Re: getting HTML source
by turnstep (Parson) on Jan 05, 2001 at 00:02 UTC

    And, as always, make sure that you give a complete path to your system commands (e.g. lynx) so the CGI script knows where it is. I recommend putting them all at the top of your script for easy maintenance:

    #!/bin/perl -- major peices missing, but you get the picture use CGI; my $lynx = "/usr/bin/foo/bar/lynx"; my $wget = "/export/home/genghis/bin/wget"; ##etc..

    Same goes for that ourput file in your example (file.txt) - make sure you are giving an absolute path, as you cannot be sure from what directory lynx is being invoked.

    Heck, as a general rule of thumb, use absolute paths for everything - it will save a lot of trouble in the long run. :)

      Well I'm amazed I'm actually saying this about a turnstep post, but any advice that is pro hardcoded 'absolute file paths' I've got to add some advice. For code reuse and maintenance I've developed the general of rule of storing all absolute paths in an external file (.cnf .que, etc.)an grabbing them from there.
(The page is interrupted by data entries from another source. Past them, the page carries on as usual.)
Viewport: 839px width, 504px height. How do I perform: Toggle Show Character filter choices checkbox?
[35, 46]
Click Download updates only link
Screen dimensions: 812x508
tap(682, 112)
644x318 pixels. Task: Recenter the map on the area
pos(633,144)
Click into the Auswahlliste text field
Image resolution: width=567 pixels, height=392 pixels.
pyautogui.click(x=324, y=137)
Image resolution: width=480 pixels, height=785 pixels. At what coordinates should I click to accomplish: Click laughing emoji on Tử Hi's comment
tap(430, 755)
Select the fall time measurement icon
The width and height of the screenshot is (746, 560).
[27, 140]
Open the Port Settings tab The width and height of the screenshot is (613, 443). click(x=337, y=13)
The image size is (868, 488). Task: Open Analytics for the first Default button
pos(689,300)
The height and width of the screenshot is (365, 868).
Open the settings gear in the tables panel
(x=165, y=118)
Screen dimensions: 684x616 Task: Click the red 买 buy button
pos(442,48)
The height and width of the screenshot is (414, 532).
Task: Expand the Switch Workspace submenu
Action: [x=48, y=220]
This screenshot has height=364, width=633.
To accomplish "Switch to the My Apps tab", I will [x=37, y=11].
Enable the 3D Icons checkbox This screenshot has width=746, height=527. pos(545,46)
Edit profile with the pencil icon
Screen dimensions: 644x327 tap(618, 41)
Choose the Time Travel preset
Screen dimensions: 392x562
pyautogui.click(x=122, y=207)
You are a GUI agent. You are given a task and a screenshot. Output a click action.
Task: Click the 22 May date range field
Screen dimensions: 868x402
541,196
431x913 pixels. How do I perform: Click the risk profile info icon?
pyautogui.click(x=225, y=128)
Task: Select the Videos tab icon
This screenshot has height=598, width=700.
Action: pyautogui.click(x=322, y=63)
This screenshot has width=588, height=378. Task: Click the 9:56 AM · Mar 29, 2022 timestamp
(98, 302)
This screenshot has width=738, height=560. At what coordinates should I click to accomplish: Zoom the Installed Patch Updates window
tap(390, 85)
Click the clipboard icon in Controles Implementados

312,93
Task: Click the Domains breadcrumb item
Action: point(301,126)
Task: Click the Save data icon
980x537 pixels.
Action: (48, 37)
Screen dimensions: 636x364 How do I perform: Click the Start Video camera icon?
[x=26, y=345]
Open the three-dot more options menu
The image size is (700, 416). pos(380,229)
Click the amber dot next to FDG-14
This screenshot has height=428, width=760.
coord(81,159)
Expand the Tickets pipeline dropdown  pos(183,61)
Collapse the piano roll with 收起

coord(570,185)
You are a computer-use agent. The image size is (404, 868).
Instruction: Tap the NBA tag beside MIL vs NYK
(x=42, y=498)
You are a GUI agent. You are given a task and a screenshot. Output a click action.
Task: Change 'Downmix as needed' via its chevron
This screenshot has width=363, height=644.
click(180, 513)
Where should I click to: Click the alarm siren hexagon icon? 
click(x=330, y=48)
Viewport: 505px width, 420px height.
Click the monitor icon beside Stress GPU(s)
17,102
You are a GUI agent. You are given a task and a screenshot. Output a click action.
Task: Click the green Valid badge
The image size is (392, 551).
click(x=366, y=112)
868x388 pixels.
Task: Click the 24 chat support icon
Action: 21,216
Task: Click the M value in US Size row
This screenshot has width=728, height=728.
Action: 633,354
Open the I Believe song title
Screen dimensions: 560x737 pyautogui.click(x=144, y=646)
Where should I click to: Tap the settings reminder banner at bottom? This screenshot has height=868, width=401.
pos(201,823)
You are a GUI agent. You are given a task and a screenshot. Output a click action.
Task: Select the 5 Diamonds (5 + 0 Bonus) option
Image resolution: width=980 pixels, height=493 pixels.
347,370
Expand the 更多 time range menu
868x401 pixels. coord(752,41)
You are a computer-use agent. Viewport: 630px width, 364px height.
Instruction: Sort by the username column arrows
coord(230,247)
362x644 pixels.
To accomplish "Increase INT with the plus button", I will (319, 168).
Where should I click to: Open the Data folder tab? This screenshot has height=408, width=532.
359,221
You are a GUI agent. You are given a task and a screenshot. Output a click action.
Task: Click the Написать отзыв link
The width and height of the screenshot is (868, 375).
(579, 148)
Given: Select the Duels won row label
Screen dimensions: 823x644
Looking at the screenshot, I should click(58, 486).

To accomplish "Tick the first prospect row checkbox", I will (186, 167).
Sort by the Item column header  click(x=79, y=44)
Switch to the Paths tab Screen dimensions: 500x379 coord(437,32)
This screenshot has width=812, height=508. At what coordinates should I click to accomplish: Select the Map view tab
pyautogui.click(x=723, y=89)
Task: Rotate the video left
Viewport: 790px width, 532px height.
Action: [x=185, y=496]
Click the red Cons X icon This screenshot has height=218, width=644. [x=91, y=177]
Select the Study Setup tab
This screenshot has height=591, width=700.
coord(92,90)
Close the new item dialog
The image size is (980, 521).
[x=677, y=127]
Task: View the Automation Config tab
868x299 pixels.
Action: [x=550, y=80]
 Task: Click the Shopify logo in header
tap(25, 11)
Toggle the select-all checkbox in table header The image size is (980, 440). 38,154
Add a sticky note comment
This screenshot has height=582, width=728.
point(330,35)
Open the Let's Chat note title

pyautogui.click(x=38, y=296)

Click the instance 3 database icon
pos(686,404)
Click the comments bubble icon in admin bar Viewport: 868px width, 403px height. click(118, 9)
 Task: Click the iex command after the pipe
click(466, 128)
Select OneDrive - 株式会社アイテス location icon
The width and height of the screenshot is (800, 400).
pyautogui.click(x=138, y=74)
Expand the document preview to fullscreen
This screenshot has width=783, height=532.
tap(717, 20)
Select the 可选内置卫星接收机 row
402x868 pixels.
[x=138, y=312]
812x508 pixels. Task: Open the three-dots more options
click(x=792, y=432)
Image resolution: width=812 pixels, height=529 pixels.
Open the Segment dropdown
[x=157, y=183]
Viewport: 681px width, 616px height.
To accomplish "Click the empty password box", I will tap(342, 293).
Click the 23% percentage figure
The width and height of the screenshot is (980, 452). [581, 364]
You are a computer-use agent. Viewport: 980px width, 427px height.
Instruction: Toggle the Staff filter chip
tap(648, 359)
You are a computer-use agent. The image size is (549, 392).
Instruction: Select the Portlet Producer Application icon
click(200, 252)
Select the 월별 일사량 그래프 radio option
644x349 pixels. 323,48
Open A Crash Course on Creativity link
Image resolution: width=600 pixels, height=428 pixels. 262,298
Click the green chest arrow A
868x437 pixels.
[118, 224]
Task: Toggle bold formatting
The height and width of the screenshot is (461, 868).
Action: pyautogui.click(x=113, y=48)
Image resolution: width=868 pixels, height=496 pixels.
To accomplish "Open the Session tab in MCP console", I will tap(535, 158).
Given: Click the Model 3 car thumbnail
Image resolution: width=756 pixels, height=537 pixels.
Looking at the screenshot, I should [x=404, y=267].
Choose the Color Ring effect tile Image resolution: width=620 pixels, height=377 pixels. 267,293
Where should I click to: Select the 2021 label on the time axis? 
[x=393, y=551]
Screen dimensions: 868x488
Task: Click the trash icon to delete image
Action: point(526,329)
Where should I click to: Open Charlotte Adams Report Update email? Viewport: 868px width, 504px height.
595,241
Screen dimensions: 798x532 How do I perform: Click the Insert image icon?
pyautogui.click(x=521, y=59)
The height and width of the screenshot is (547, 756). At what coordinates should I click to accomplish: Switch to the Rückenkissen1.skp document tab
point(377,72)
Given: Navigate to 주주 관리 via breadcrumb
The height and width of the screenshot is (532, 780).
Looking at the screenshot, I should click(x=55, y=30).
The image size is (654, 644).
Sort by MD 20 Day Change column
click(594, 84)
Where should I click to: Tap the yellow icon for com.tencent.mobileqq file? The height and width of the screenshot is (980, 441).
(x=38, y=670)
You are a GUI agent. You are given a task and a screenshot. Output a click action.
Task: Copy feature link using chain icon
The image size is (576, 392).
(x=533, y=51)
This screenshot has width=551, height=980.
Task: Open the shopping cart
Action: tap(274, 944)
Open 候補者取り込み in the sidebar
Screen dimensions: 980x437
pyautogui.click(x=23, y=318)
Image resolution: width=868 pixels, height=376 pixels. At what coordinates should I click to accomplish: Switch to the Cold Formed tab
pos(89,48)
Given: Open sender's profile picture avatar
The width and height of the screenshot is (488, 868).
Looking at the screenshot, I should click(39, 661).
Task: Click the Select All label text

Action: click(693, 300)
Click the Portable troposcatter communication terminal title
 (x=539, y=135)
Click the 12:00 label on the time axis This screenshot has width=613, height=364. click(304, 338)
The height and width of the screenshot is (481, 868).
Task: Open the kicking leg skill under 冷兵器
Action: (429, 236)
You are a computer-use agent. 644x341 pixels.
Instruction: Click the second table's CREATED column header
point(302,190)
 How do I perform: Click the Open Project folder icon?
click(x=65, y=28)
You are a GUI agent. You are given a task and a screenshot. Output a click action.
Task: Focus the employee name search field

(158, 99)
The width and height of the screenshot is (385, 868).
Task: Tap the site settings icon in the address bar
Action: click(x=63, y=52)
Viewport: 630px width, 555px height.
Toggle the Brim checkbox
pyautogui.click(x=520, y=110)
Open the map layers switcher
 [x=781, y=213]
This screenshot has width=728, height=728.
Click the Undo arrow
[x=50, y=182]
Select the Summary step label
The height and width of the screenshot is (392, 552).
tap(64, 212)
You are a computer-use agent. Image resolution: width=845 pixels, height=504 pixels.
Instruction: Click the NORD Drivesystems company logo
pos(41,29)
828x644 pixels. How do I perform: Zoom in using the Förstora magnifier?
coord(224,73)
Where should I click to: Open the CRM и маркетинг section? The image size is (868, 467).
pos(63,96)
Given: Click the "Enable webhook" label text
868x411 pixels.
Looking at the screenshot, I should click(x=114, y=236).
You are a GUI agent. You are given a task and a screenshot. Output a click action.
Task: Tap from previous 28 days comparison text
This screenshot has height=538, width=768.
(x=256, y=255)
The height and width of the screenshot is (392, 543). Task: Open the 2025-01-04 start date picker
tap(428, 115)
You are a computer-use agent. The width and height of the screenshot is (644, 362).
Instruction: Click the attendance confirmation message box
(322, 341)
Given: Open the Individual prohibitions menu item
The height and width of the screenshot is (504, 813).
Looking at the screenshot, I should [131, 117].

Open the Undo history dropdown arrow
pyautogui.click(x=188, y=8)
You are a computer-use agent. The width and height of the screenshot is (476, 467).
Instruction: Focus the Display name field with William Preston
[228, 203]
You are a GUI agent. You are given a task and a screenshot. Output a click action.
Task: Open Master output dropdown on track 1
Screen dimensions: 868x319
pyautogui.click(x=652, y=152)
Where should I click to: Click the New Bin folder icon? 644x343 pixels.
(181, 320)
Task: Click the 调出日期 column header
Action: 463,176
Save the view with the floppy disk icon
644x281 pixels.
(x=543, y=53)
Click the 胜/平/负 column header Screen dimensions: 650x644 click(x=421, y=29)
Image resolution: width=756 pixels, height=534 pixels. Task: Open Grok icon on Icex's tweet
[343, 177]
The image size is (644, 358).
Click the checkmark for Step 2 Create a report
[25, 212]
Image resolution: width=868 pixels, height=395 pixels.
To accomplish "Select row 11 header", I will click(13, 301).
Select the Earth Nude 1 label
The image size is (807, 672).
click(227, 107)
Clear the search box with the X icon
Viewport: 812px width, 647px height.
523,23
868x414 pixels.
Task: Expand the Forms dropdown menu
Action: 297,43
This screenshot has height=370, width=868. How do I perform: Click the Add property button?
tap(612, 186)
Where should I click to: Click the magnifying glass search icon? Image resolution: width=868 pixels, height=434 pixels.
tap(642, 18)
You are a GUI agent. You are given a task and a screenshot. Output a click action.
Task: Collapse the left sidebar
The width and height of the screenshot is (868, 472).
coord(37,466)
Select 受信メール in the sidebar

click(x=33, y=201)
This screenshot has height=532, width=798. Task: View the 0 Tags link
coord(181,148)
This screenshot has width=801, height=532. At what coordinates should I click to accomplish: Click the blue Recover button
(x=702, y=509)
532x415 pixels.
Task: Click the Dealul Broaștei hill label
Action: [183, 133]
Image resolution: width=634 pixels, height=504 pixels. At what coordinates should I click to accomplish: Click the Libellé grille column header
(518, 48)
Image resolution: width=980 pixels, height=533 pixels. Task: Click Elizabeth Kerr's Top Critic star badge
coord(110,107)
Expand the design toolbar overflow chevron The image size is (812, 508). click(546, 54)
Making one change in an external file is much more economical and portable.

Re: getting HTML source
by dws (Chancellor) on Jan 05, 2001 at 00:49 UTC
Re: getting HTML source
by Fastolfe (Vicar) on Jan 05, 2001 at 01:00 UTC
    I fail to see how not installing LWP will make your script more portable. Bundle LWP with your script when you distribute it if necessary. A reliance on things like 'lynx' is precisely what we're trying to avoid by using modules in the first place.

    Your problem with your two system calls is probably because 'lynx' isn't in the script's path. Specify an absolute filename to the program or update your PATH accordingly.

    If you "can't" install a module, you might just consider using IO::Socket and request the page by hand using Perl's native network support. That would be the "most" portable solution, but obviously you're never going to code yourself a solution that's as robust as using LWP in the first place will be.

      Thanks for your help. I think that indeed was my problem with the calls to lynx. However, I have since abandoned that method precisely because of nonportability. The script now looks for LWP, and if it isn't found uses IO::Socket. It works fine for my purposes. Installing the module would be my first choice, but my primary goal is ease of installation. It has to be as easy to install as possible by people who don't know anything about Perl, and have as few files as possible.
Re: getting HTML source
by kschwab (Vicar) on Jan 04, 2001 at 23:53 UTC
    LWP was certainly my first thought. I'm not clear on why you can't install a module. In any case, have you tried: lynx -source http://www.address.com/ ? I suspect lynx wants a real url, not just a hostname.
Re: getting HTML source
by EvanK (Chaplain) on Jan 04, 2001 at 23:51 UTC
    well, you could always do it the harder (but sure to work) way: using sockets, (the server you're on is bound to have some sort of socket module) connect to the server you wanna grab the html from (remember to connect on port 80), request the html file (which you could then redirect to a variable or a file on your own server), and close the socket connection.
    Then do whatever you need with the html...that oughtta work.

    ______________________________________________
    It's hard to believe that everyone here is the result of the smartest sperm.

Re: getting HTML source
by ColonelPanic (Friar) on Jan 05, 2001 at 00:55 UTC
    Thanks everyone for your help. Hopefully I can get it working now.